As his proof of the latter point, he says that the biggest online shopping day last Christmas season was a workday.

In other words, it’s not a question of balancing work and life so much as it is stirring them together and finding a mix that works. And, “one size doesn’t fit all.” That, I think, is the essence of “flex-time,” child-care programs in the office and other such programs now gaining favor in many law firms.

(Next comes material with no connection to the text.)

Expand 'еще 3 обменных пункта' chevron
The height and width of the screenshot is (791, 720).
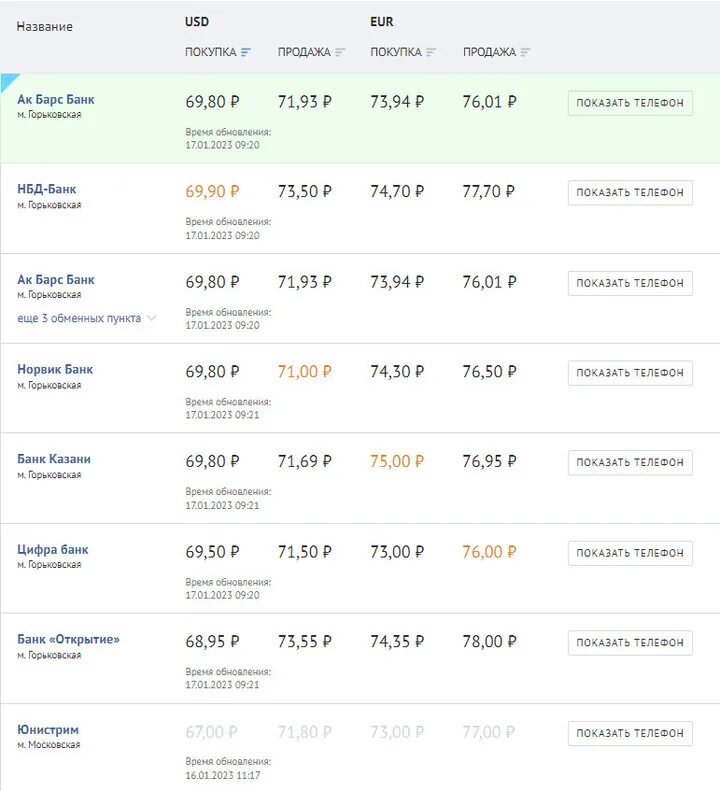[x=152, y=318]
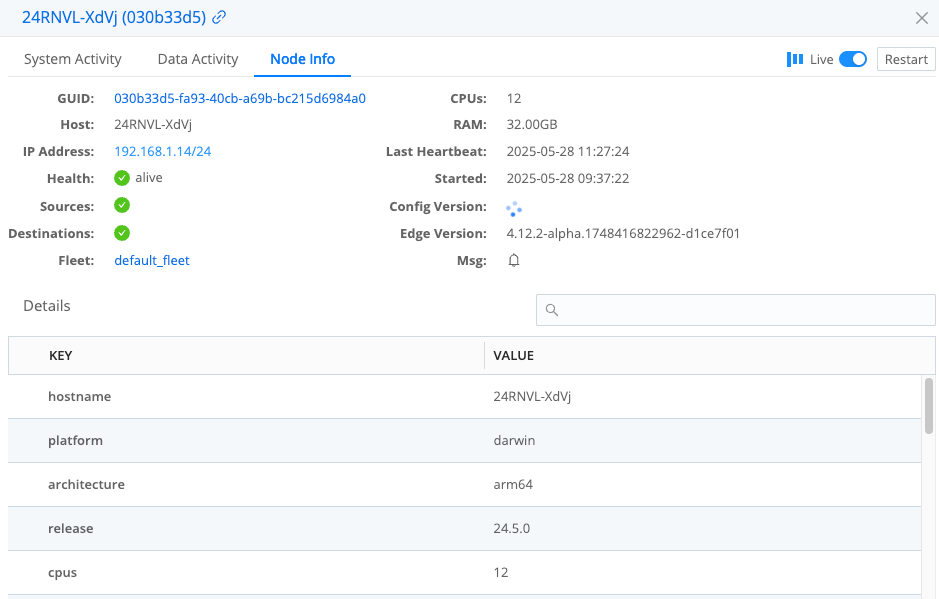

The author continues with a history lesson, suggesting that the prevalent attitude of men being bread-winners (focusing entirely on work)  and women being home care-givers (focusing entirely on the home) arose in the 1950s and 1960s. See Stephanie Coontz’s book, Marriage: A History, for details. And we have more free time than ever; that’s the reason for a very active tourism and recreation industries. Are we overestimating the modern work burdens? According to a Rockefeller University study, on average, we spend 20% of our lives working as contrasted to 50% in the late 1800s. We work less than ever. Of course, these studies don’t focus on the legal profession.

Almost every attorney I know works long hours, takes work home and is constantly on call for his/her clients. Yet, somehow, we seem to survive. Perhaps we’re returning to the farmers’ work-home balance. It isn’t a work-home balance issue so much as it is just “all the stuff” you do.